Вполне очевидно, что мужской архетип, присутствующий в романах А. Чижа, отбрасывает рефлекс не только на персонажа, но и на самого автора – сильного и мужественного, мудрого и прощающего, любящего и порицающего. И вот уже автор современного романа вкладывает в подсознание персонажа мысль – «он только подумал», – которая закольцовывает текст (возвращая к первой фразе романа Толстого), акцентирует контекст (тема «фамилии как семьи» получает завершение) и ставит точку в игре ассоциаций: «все несчастные семьи несчастны по-своему, а каждая счастливая – не знает об этом».
Алогизм финальной реплики, как и сама по себе постмодернистская идея построения нового текста после завершения текста классического (как это сделал Акунин в своей «Чайке», где велось следствие по окончании действия «Чайки» Чехова), переводит «махровую» мелодраму в регистр интеллектуального анекдота. Причем слово анекдот нужно понимать не в современном, бытовом смысле, а в традиционном, античном, как поучительную и даже грустную историю.
Специфичность мужского архетипа в российском дискурсе
Из представленных наблюдений над архетипом в русской массовой культуре вытекают два принципиальных соображения.
Первое. Российский дискурс массовой культуры не просто актуализирует мужской архетип через популярный и логично выбранный жанр – детектив (ретродетектив, интеллектуальный детектив, иронический детектив – варианты могут быть разными, мы не обо всех написали, но учли их). Мужской архетип актуализируется как на уровне персонажа, что понятно, так и на уровне личности автора. Мы полагаем, что российский дискурс массовой культуры связан не просто с наличием мужского архетипа, но с мужской точкой зрения на социально-нравственные проблемы и, естественно, на женщину. В текстах Б. Акунина и А. Чижа отчетливо присутствует современный, ироничный, антифеминистический посыл, позволяющий сравнить «укротителя» (рыцаря без страха и упрека) и «укрощаемую» (коварную и чаще всего не достойную его, хотя в чем-то и прекрасную даму). Так, женщина способна лишь чувствовать, а мужчина – сочувствовать. Женщина способна на безумную жертву, а мужчина – на осознанное благородство. Женщина жестока, а мужчина – справедлив. Следовательно, российский дискурс массовой культуры закрепляет иерархизированность социальных ролей в патриархальном духе, между делом объясняя сложившуюся дискриминационную систему гендерных ролей, излюбленную в России последнего тысячелетия.

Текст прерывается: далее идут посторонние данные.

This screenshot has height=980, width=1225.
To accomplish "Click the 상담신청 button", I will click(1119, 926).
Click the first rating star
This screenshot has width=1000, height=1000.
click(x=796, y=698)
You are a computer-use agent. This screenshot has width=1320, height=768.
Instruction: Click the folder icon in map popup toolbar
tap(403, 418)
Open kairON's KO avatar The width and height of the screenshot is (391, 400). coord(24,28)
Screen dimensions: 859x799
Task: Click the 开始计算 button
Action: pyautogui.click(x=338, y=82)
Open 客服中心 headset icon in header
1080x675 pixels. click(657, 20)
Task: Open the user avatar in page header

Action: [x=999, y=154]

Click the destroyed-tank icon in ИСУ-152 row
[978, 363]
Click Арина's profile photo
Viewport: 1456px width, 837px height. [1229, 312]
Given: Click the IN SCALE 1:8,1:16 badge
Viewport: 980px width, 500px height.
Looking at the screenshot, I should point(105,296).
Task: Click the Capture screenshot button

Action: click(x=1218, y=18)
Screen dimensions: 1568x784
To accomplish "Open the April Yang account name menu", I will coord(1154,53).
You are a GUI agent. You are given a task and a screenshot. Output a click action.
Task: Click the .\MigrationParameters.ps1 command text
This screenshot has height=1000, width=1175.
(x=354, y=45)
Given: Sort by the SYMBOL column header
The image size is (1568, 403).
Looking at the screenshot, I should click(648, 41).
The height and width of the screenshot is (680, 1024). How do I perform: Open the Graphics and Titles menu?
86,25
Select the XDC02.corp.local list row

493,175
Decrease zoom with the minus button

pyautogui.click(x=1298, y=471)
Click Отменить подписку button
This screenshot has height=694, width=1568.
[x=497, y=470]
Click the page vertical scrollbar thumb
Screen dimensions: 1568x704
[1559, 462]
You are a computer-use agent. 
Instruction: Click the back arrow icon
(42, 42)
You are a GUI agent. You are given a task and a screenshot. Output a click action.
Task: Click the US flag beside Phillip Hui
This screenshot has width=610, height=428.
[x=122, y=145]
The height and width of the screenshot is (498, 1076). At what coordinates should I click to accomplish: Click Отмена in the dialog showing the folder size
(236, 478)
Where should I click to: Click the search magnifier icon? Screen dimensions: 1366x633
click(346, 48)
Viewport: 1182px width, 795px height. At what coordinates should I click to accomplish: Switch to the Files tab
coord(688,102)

Второе. Позволим себе предположить, получая подтверждения из культурной практики, из произведений искусства, где открывается и утверждается архетипичность миропонимания, что архетип не является гомогенной структурой. Он, скорее всего, обладает двумя составляющими, одна из которых укоренена собственно в коллективном бессознательном (включая его архаические пласты) – это ожидания; другая же отражает актуальные ментальные характеристики определенных групп людей – это привычка. То есть можно говорить о своего рода формуле: «архетип = ожидания + привычка».
Отсюда вытекает еще одно предположение: архетип – это не просто универсальный код, в частности, массовой культуры, о чем было сказано выше. Этот код имеет инвариантную часть (те самые ожидания) и вариативную (ту самую привычку).